Un mercato unico più forte è un mercato con regole uniformi e certe; è più interdipendente, più adatto a sviluppare collaborazioni e a condividere sfide, possibilità, obiettivi.

Sono obiettivi che non possono prescindere da una cornice in cui sono garantite sicurezza e garanzia dei diritti e delle libertà. In questo senso si comprende anche la chiusura del discorso di Draghi sulla Russia ma soprattutto sulle questioni aperte nell’area mediterranea, con riferimento in particolare a Libia e Turchia. 

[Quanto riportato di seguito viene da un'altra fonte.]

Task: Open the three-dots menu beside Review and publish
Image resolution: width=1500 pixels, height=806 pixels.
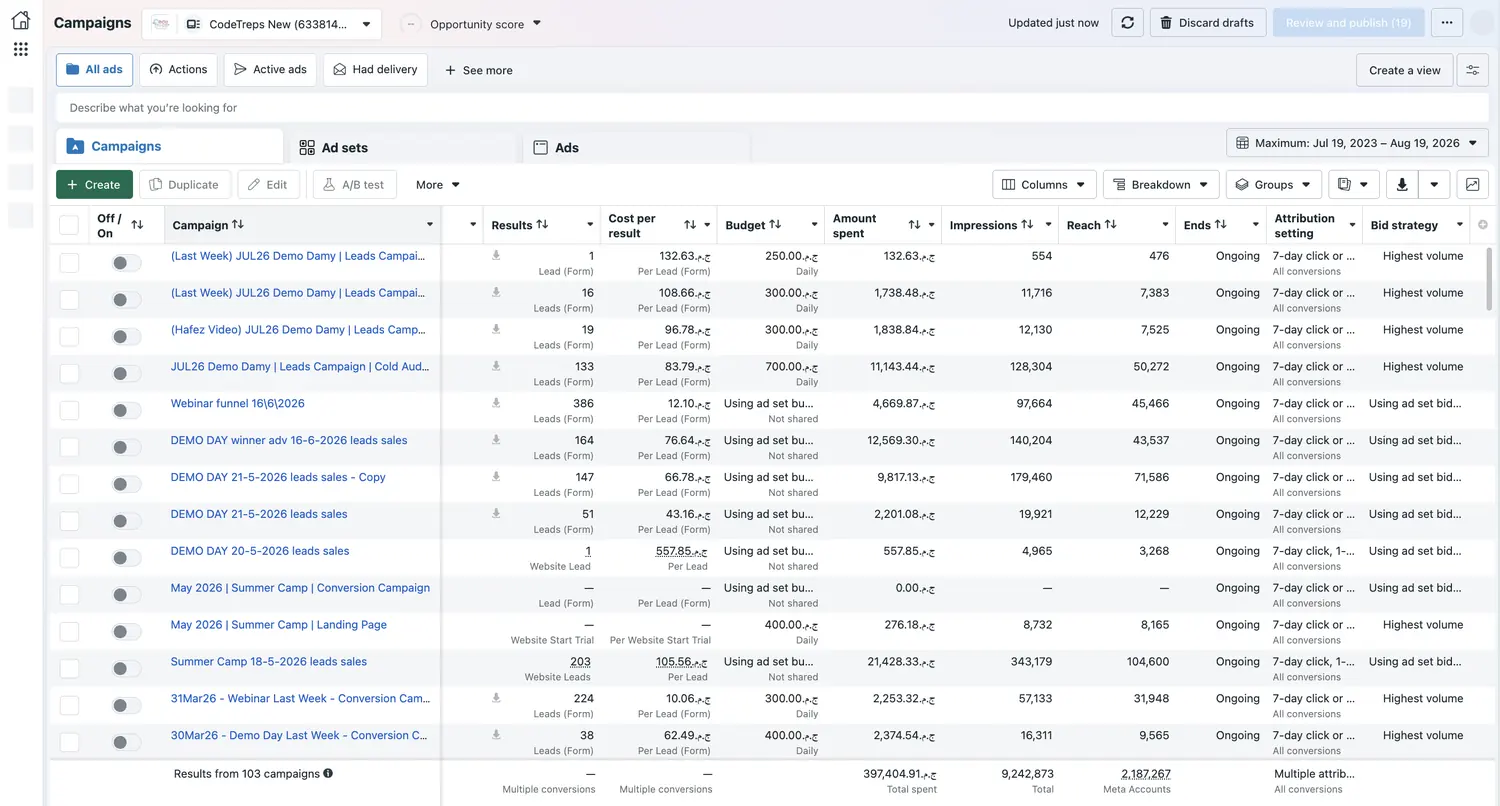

Con quest’ultima serve tornare a tessere una dinamica di rapporti costruttivi e inclusivi. Da sempre, la Turchia può essere considerata un confine mobile dell’Unione Europea: collabora, a intensità variabili, per gestire flussi migratori e lotta al terrorismo. È anche evidente che molte delle azioni di Ankara, per ultimo il passo indietro sulla convenzione di Istanbul, vanno esattamente nella direzione opposta a quella desiderata, che è quella di confermare per tutti i cittadini europei ed extraeuropei gli stessi diritti umani e le stesse libertà, economiche e civili, indipendentemente dalle differenze di etnia, religione e, appunto, di genere. Ma la Turchia occupa una posizione speciale nella storia europea e ogni sforzo andrà fatto per stabilire collaborazioni durature e strategiche. Per garantire maggiori libertà a quel popolo e per assicurare maggiore sicurezza al nostro. 
Protezione, integrazione e sicurezza sono quindi le tre parole d’ordine per garantire il rinforzo necessario dell’Unione Europea. Il presidente del Consiglio propone quindi una strategia che richiede unità di intenti da parte dei Paesi membri; una unità che, seppur con qualche resistenza, è già stata sperimentata nell’ultimo anno e che dovrebbe portare l’Italia, con un certo ottimismo, a guidare il disegno di una nuova politica europea.